目录
- 一、简介
- 二、maven依赖
- 三、数据库
- 3.1、创建数据库
- 3.2、创建表
- 四、配置(二选一)
- 4.1、properties配置
- 4.2、yml配置
- 五、复合分片算法
- 六、实现
- 6.1、实体层
- 6.2、持久层
- 6.3、服务层
- 6.4、测试类
- 6.4.2、根据时间范围查询订单
一、简介
实际工作中,按时间分片的比较多,但是也有些特殊的分片,不只是用到一个字段,可能会多个字段,这个时候就要用到复合分片算法来实现了 ComplexKeysShardingAlgorithm 。

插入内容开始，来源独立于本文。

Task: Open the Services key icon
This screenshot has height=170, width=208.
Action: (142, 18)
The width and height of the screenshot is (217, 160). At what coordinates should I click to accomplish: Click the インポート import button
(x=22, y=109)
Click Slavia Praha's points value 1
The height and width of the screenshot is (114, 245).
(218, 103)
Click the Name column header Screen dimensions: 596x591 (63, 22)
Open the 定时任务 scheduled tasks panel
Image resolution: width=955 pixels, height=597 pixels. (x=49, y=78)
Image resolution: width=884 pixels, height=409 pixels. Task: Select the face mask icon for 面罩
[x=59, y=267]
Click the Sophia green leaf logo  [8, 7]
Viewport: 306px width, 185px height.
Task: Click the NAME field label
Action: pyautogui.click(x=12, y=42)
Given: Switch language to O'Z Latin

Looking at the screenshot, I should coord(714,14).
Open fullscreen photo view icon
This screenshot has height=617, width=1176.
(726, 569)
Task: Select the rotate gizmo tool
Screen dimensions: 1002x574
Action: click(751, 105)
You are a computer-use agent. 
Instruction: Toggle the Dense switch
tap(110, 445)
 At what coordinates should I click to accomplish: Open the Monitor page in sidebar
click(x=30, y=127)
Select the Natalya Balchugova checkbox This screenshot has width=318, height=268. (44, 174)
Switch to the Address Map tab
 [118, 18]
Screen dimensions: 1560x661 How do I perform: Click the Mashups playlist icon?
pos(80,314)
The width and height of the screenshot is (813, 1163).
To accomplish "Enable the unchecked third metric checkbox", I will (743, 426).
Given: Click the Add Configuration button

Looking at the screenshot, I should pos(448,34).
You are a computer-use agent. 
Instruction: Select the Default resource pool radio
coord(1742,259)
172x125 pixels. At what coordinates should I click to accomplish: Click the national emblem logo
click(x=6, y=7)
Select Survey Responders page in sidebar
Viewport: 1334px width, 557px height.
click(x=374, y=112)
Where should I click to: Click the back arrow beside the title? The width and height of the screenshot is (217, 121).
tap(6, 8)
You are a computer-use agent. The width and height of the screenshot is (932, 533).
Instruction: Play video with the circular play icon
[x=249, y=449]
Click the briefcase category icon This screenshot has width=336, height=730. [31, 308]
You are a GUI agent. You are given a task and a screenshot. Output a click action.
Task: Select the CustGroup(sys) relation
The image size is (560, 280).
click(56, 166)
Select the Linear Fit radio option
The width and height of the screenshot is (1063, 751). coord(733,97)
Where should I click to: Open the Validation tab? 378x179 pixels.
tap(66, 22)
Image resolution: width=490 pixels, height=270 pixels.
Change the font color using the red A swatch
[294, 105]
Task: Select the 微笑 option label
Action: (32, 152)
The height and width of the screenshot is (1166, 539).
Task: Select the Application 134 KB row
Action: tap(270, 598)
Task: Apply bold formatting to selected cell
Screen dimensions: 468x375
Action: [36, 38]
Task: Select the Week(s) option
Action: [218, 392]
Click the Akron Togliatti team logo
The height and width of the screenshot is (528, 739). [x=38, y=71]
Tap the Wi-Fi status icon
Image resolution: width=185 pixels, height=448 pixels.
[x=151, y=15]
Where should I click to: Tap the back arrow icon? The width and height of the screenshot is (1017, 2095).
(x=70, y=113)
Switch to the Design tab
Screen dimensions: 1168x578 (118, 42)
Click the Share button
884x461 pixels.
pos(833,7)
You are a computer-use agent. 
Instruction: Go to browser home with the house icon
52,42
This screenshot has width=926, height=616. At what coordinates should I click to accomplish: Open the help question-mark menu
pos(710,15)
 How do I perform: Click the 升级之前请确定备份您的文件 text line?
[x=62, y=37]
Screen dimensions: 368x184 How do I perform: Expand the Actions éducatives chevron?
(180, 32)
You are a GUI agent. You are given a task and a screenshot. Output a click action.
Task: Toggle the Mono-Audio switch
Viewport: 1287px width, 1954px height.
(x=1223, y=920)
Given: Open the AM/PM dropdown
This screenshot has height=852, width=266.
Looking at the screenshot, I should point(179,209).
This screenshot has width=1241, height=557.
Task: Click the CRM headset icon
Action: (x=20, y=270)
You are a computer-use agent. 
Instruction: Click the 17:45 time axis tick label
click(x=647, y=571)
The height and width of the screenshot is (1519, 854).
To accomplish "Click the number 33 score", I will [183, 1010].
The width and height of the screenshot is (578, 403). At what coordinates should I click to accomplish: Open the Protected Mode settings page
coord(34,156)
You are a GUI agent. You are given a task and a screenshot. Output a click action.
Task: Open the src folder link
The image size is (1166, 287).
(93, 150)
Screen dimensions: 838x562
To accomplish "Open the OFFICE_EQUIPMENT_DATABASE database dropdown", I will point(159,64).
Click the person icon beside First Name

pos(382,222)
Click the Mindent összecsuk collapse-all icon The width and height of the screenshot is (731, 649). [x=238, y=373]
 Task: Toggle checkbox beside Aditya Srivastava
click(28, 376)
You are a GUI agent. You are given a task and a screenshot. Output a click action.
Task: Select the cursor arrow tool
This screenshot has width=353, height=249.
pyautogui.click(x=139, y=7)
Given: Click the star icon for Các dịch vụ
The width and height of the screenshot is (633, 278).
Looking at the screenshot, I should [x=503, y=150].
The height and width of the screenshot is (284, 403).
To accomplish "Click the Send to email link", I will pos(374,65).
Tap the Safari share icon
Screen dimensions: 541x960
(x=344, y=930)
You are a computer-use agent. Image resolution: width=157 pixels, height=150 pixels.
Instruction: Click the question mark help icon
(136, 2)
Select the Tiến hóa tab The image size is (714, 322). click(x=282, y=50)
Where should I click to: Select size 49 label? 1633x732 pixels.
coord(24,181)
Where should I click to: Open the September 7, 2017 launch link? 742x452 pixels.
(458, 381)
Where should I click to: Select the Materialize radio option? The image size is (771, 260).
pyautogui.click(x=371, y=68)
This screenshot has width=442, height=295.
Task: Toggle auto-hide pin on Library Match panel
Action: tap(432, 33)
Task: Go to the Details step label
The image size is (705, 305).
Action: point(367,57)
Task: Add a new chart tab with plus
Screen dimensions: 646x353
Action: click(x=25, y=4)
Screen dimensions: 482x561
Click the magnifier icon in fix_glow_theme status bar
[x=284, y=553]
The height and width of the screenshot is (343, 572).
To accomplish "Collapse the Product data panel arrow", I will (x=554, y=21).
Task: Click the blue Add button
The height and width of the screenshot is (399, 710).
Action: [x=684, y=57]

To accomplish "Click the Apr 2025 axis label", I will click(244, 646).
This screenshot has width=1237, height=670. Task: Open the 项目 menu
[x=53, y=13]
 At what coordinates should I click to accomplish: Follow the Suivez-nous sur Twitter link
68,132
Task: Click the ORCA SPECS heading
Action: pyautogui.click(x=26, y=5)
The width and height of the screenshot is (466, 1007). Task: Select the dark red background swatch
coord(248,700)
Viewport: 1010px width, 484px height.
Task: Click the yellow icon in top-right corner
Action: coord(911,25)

我也是偷懒,不想设计其他的表了,就用以前的表结构来完成,我们就以用户id和金额分表。本文示例大概架构如下图:
例子没很大的实用性,你可以扩展为一个平台很多商户,同一个商户的交易按月分表,也是没问题的,但是我们学习的是思路。
二、maven依赖
pom.xml
<?xml version="1.0" encoding="UTF-8"?>
<project xmlns="http://maven.apache.org/POM/4.0.0" xmlns:xsi="http://www.w3.org/2001/XMLSchema-instance"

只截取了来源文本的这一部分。